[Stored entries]
*** Block opens ***
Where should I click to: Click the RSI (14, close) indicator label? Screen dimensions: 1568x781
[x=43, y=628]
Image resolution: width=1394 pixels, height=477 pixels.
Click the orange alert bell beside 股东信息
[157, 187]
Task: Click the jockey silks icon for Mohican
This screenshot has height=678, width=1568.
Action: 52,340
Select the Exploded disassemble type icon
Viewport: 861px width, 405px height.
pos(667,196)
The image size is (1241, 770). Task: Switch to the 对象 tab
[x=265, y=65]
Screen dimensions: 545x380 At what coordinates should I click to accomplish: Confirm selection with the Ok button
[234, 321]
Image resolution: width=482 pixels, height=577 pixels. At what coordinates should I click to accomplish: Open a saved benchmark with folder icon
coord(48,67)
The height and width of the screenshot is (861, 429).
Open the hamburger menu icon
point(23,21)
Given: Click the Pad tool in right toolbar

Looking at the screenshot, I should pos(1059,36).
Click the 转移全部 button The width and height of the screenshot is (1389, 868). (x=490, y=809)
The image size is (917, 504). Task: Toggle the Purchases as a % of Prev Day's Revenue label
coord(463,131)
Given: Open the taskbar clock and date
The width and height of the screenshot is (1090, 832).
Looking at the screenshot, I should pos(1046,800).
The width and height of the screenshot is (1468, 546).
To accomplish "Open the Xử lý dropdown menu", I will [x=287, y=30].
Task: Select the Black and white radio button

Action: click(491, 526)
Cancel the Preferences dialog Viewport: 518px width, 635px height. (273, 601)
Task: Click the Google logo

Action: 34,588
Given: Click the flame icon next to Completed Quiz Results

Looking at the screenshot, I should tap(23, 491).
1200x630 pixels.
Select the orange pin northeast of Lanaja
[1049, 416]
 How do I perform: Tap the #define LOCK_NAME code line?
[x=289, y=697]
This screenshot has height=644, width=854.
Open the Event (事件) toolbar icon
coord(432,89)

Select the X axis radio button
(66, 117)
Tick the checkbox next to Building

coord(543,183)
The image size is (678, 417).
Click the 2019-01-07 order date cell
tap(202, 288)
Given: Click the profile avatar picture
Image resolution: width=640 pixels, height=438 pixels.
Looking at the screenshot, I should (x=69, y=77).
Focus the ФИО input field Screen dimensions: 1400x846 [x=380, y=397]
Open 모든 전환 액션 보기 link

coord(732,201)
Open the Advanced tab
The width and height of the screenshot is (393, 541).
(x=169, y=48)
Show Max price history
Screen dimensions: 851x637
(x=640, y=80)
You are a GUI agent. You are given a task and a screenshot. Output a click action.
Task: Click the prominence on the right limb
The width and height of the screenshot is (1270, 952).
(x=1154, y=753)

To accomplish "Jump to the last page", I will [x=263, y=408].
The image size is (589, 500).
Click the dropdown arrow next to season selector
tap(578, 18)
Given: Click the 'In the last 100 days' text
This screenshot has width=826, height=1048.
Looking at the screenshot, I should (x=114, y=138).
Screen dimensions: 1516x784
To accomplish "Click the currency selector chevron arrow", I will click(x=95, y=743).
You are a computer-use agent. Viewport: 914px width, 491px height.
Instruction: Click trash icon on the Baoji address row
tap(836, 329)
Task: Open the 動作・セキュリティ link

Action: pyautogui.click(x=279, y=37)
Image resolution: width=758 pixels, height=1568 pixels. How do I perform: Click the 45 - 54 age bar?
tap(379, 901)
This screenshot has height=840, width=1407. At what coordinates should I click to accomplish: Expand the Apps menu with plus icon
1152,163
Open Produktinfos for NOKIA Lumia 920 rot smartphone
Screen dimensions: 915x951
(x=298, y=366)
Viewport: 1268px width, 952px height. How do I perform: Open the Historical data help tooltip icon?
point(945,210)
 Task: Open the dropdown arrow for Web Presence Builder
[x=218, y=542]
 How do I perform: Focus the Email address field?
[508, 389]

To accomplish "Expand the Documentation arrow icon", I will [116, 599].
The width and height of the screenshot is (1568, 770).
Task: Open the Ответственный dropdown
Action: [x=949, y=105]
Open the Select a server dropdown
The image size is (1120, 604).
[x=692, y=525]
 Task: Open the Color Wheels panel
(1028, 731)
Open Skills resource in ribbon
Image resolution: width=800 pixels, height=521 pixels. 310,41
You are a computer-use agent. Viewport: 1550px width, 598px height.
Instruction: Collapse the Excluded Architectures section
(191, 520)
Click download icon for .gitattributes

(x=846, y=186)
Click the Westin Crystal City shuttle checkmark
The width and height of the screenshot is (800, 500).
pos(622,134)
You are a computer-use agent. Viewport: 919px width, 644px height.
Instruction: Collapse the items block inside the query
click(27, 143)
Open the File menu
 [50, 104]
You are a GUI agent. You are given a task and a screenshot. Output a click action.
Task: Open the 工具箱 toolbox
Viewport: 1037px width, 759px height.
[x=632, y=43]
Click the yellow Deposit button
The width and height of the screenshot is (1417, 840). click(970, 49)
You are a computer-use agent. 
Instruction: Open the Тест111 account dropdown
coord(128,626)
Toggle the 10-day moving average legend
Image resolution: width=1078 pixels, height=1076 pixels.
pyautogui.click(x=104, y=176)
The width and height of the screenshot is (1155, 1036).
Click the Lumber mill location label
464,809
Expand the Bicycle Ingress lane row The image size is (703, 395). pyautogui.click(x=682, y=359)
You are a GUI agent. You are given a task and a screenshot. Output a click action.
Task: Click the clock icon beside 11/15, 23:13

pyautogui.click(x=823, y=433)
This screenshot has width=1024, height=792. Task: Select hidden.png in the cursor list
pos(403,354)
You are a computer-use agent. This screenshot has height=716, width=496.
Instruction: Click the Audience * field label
*** Block closes ***
*Instructions for the task*
In the data above, which lines include "last"? Return those lines.

*Reply*
To accomplish "Jump to the last page", I will [x=263, y=408].
Given: Click the 'In the last 100 days' text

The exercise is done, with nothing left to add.